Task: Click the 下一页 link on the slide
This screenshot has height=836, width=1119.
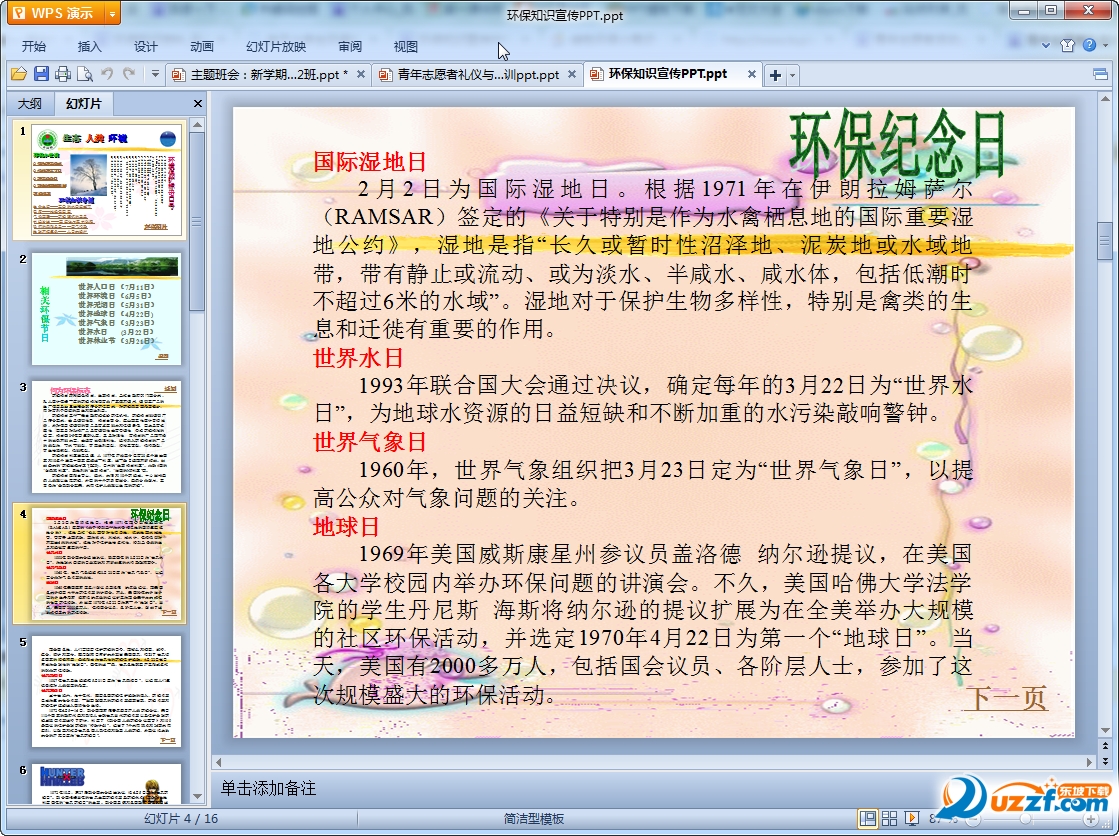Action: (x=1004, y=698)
____________
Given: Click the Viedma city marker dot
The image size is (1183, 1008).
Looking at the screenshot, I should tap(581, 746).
____________
* _Required task_
Print everything from the line containing "Task: Click the 下一页 link on the slide" down to the line containing "Action: (x=1004, y=698)", reproducing each line exactly. Leave the pictures out of your answer.

* _Completed task_
Task: Click the 下一页 link on the slide
This screenshot has height=836, width=1119.
Action: (x=1004, y=698)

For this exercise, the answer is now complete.